Lupine (Latin lupus, "wolf," from the belief that it robs the soil), is the common name for several annual or perennial herbaceous plant species in the pea family (Leguminosae or Fabaceae; see legume) genus Lupinus. Lupines are characterized by palmately compound leaves (ie, leaflets that radiate from a central point) and showy flower spikes. These traits make lupines admirable ornamentals (eg, "Russell Hybrid" lupines).
Worldwide, there are about 200 to 500 lupine species, with 2 principal areas of distribution: the western mountains of North and South America (90% of the species) and the Mediterranean basin (10% of the species). In Canada, about 28 species are recognized. Most occur in Western Canada from southern Saskatchewan to British Columbia; L. arcticus and L. nootkatensis reach the western Arctic; L. perennis occurs in southern Ontario; and the western species, L. polyphyllus, is naturalized in Eastern Canada. Some cultivated lupines have escaped and are now naturalized along roadsides. Some species are grown for fodder and green manure. In Canada, lupines are used as a cover crop in reforestation projects. Lupines enrich nitrogen-poor soils.

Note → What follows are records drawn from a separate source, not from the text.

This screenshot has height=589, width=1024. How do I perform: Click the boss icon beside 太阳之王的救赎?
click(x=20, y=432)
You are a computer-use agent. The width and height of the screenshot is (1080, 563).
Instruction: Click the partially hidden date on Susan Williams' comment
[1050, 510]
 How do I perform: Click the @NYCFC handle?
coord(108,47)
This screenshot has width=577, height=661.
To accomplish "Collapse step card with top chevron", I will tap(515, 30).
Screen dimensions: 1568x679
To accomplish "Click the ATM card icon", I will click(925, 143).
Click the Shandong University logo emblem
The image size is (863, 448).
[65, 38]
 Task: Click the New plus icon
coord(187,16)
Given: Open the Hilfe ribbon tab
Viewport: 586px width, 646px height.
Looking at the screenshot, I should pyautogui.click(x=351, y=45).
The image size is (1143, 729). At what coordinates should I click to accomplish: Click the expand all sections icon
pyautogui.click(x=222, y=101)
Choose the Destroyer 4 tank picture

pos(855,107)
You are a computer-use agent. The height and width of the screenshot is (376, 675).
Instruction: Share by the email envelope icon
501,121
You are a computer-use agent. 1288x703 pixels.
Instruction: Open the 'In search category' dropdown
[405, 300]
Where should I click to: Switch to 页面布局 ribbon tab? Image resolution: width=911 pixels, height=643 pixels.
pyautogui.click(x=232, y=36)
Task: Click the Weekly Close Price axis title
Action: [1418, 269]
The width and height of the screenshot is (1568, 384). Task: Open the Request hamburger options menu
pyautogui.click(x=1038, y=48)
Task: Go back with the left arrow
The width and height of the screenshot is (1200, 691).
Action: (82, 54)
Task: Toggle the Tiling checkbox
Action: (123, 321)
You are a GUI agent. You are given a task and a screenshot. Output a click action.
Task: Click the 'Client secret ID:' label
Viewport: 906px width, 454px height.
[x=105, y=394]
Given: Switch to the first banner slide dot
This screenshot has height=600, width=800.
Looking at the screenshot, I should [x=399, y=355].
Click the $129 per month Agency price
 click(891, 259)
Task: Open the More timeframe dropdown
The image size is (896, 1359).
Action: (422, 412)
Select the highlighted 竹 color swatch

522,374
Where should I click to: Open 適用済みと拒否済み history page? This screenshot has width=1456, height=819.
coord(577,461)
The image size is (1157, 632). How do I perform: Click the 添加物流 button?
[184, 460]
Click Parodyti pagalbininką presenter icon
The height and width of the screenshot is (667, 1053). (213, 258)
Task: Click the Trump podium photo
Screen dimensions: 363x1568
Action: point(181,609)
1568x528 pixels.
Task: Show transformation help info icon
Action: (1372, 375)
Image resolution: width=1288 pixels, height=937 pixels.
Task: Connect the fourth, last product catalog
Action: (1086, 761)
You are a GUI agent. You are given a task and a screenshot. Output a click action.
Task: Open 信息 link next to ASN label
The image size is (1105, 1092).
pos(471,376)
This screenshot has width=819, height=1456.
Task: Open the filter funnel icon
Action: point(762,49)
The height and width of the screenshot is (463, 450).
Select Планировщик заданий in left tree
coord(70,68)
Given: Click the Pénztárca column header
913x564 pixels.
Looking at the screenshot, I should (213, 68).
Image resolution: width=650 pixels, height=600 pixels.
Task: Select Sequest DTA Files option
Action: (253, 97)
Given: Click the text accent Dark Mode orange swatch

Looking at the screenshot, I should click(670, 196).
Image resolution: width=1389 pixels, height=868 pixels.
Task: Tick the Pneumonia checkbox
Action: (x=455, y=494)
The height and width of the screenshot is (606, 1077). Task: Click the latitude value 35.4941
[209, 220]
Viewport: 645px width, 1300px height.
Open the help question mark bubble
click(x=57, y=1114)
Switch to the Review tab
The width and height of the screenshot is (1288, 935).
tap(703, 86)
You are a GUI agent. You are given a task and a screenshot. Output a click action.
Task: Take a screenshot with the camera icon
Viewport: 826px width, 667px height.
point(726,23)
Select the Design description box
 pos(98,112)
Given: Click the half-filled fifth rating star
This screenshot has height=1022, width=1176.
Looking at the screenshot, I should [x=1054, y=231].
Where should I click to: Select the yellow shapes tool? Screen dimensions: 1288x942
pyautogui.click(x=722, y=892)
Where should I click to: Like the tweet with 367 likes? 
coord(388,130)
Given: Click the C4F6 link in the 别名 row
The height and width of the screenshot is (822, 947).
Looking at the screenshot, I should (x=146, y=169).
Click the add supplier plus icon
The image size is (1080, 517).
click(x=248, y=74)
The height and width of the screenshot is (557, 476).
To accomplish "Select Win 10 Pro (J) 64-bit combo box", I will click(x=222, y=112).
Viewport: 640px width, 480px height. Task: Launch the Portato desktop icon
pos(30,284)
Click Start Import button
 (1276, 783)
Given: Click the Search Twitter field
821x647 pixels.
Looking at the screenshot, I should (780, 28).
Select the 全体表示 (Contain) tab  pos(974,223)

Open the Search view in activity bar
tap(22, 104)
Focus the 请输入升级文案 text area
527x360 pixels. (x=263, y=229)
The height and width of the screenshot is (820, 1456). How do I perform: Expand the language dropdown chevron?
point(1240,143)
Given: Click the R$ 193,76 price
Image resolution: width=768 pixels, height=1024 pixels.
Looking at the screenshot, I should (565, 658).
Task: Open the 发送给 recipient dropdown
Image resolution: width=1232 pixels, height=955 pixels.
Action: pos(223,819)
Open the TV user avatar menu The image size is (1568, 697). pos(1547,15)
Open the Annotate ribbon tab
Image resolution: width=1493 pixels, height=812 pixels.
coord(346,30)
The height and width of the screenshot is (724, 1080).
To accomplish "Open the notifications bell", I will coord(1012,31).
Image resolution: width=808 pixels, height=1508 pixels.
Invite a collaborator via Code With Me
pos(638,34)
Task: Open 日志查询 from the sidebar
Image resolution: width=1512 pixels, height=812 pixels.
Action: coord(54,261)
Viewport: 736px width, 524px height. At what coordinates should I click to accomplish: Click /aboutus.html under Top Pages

Compounds called quinolizidine alkaloids make seeds from most lupine species poisonous to livestock, although vegetative parts of the plants are not. Poisonous lupine seeds can be treated by leeching to remove the toxic compounds, after which they can provide a protein source for livestock. Not all lupines are poisonous, and some are cultivated by humans for food. For example, the Balkan species, L. albus, is cultivated in Europe and South Africa for its edible seed.